Prompt: Across the records below, how many lines include the string "computer"? Respond with the number only.

<<<<

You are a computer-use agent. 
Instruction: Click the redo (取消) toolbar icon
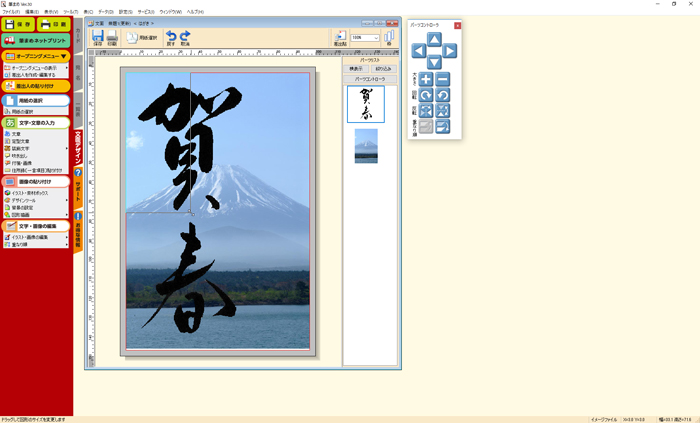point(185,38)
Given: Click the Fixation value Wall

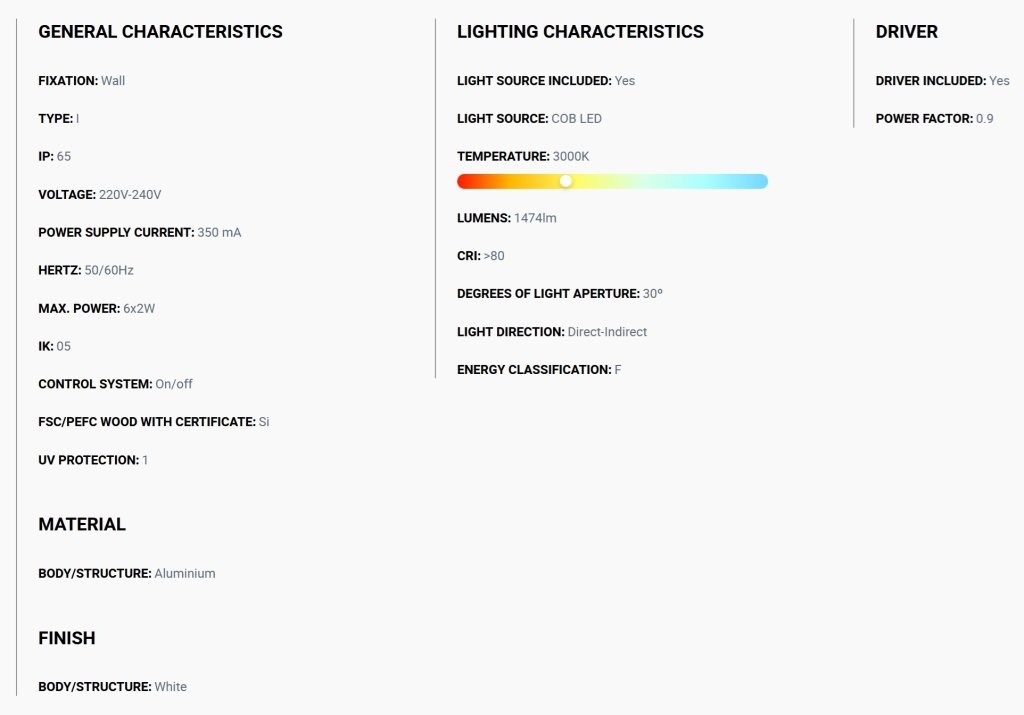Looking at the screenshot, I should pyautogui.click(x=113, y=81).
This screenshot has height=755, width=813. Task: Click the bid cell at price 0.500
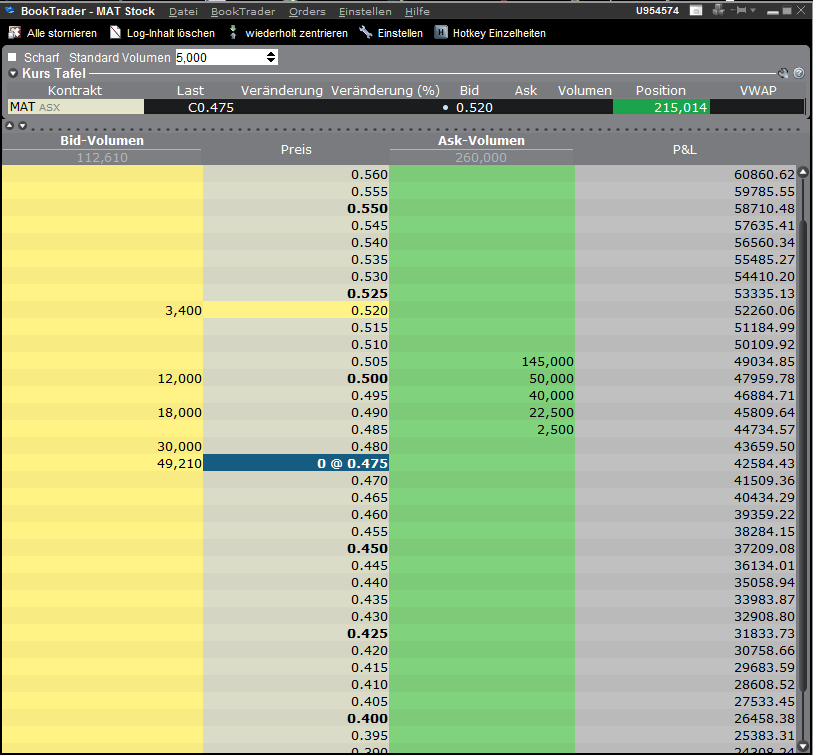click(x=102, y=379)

>>>>
<<<<

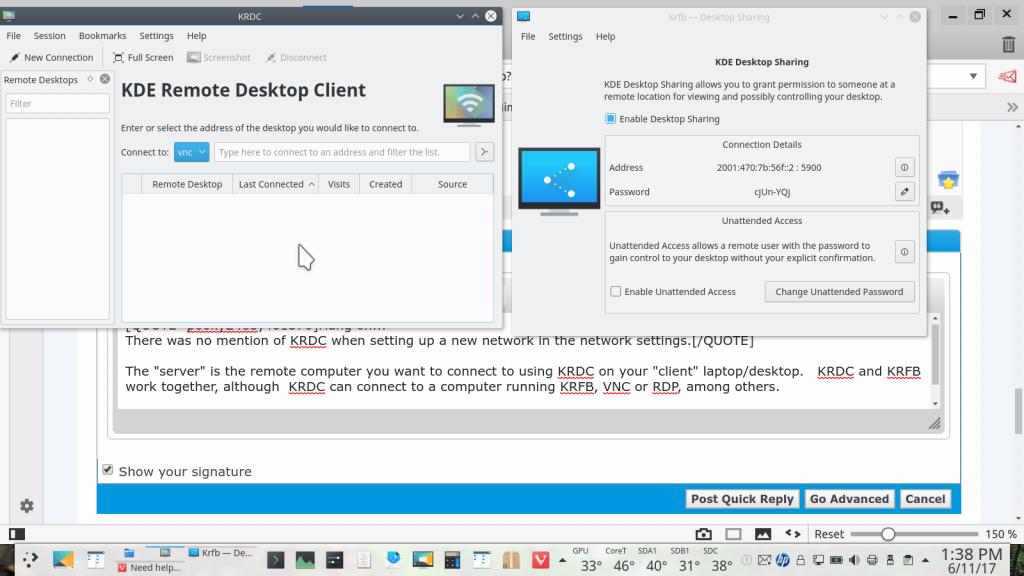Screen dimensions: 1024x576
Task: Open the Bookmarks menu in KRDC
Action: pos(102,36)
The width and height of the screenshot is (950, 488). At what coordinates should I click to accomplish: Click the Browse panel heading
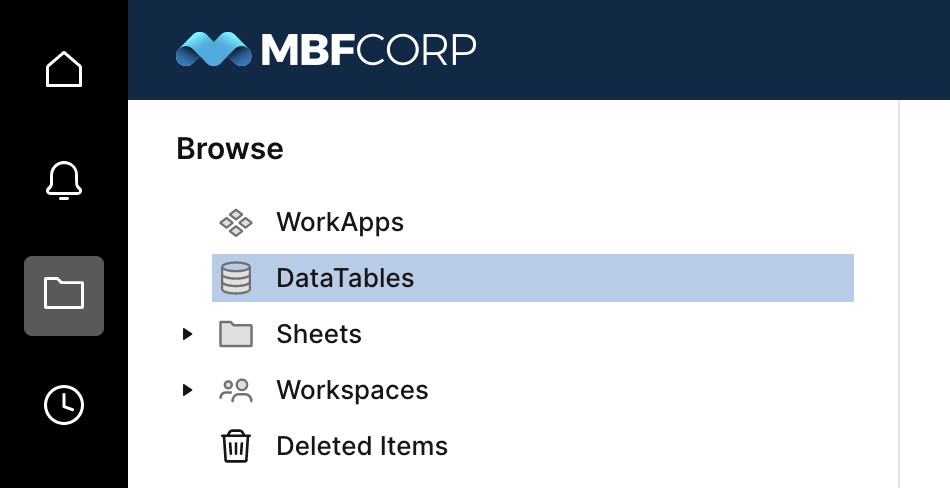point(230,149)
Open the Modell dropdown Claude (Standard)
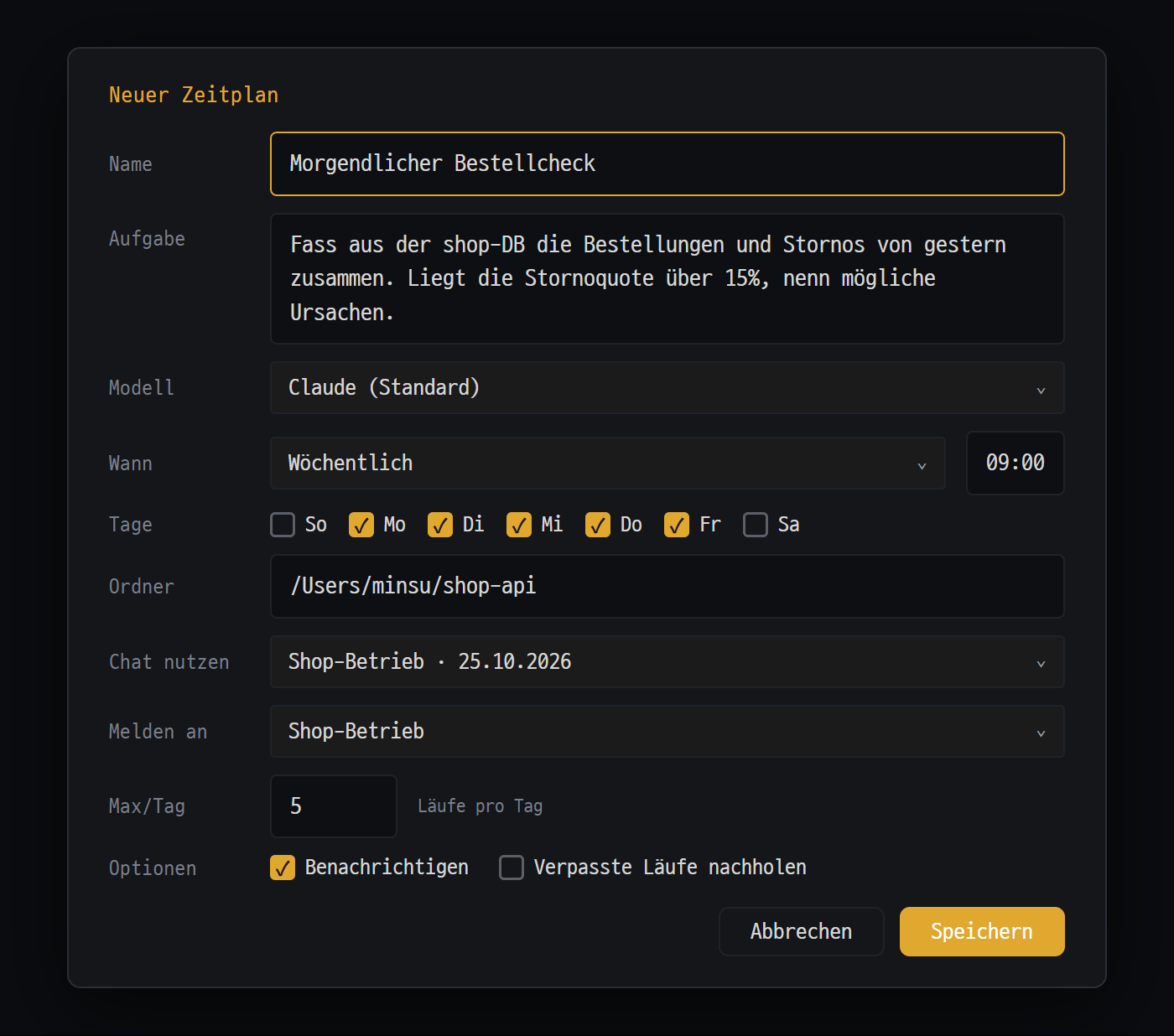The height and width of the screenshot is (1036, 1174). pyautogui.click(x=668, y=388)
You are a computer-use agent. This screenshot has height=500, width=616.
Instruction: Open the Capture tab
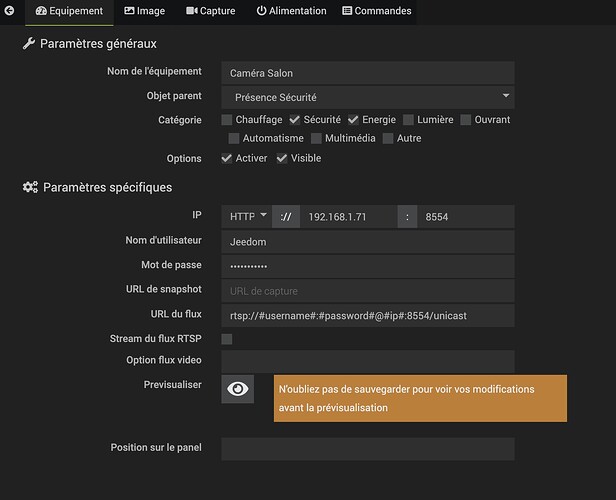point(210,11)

>>>>

Response to this task: 2